Income and Deductions for Landlord
The following is a list of deductions that you can avail, while filling out your returns:
  • Among all rental property tax deductions, depreciation of rental property is the most important one and also the most common one. The depreciation deduction is applicable as per prescribed rates for your locality, and is deducted from the total cost of the asset.
  • The second substantial deduction includes, fees and interest on the property. Mortgage loan payments, installments on the real estate loans, have a certain interest charged on them. This may also include, APR and some overhead fees. Such interests are totally deductible. Payable interest, or one that has been reduced or dropped is however not deductible. In fact, any kind of debt forgiveness is treated as an income.
  • The cost or repair and replacement also is fully deductible, though home improvement cost is not, and it is added to the original cost of real estate.
  • Theft, casualty and any substantial damage is deductible to a certain extent and, in accordance with that, the damage inflicted should be reasonable.
  • Travel cost for purpose of the rental property is also deductible, on the basis of certain proofs.

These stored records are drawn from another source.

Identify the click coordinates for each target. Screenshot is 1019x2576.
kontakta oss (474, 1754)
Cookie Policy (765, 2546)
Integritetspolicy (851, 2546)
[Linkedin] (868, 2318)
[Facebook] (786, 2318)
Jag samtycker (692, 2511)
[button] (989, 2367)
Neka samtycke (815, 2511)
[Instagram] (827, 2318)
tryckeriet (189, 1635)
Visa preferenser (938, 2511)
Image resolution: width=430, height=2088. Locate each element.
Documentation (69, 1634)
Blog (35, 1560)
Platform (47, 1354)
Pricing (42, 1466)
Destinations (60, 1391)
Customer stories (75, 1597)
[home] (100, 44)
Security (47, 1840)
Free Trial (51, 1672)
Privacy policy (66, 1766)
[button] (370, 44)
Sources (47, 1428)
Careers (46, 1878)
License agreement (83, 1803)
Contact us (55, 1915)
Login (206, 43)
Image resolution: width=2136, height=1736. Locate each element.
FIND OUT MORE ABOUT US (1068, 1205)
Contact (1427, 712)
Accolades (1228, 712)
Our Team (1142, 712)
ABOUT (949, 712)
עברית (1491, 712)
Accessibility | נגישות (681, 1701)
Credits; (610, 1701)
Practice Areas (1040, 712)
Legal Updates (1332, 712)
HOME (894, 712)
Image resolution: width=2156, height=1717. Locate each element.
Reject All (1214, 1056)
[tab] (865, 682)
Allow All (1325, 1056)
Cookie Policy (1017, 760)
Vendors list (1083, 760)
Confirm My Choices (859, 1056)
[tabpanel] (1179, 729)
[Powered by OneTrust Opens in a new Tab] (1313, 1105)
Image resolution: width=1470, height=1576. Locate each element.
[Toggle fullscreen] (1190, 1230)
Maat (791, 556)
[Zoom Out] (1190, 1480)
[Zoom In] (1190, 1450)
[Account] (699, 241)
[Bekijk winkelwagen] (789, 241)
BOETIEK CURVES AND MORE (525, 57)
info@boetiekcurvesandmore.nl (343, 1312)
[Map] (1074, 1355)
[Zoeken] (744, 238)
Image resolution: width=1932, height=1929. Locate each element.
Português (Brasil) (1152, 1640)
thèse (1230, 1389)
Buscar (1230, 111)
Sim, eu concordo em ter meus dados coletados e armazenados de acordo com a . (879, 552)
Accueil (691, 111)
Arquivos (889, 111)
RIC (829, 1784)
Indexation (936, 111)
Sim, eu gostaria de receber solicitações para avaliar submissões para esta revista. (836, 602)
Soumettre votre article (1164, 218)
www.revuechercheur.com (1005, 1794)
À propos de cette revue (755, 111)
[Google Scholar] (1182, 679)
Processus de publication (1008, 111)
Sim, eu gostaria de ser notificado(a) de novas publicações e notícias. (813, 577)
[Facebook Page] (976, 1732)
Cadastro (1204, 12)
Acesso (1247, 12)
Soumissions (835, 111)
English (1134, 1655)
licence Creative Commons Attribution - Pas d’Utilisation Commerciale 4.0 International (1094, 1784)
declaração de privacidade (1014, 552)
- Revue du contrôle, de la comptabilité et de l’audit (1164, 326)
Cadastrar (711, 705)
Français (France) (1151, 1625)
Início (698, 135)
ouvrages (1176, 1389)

For this deduction, it is wise to use the mileage rule where the deductions based upon miles of the car is provided.
  • Part of property or home itself when used as an office becomes deductible. The only principle rule that is applicable is that the part of the property should be primarily used for a business, where economic interest is engaged and the tax deduction should be ascertained as per the surface area.
  • The last deduction that can be used is that of insurance premium that is paid for the property, the insurance can be of any kind ranging from theft, property, title and disaster insurance. In case of remittance or compensation against certain claim affects other deductions.
Aspects such as security deposits, accrued income, have different treatments yet in cases where the income is received from the tenant against any loss, is treated with the loss, such as repairs. There are some property deductions such as vacation rental property tax that are totally deducted, till a certain extent. Also note that property rented to family has implications on deductions.

Income and Deductions for Landlord
From the tenant's perspective, deductions are less, and the treatment of tax is different. The only deduction that is available is the one for business use of the property, partial use for business in cases where the property is a residential property. The rental tax deductions income limit becomes applicable in certain cases, and employers financial aid and certain aid from the government also comes into the picture, the tax implications differ in case of such aids, and the rent becomes deductible. A prominent example is that of grant provided to single parents, especially single moms.

Please note that terms and conditions, laws and IRS guidelines do change from time to time hence, in case of doubt, please confirm with your Form 1040 guidelines and IRS website. The definitions and rules for the rental tax deductions, can be found on the IRS website. The reporting of income and deductions is done in the Schedule E of the Form and the related services, incomes and transactions are provided in the Schedule C.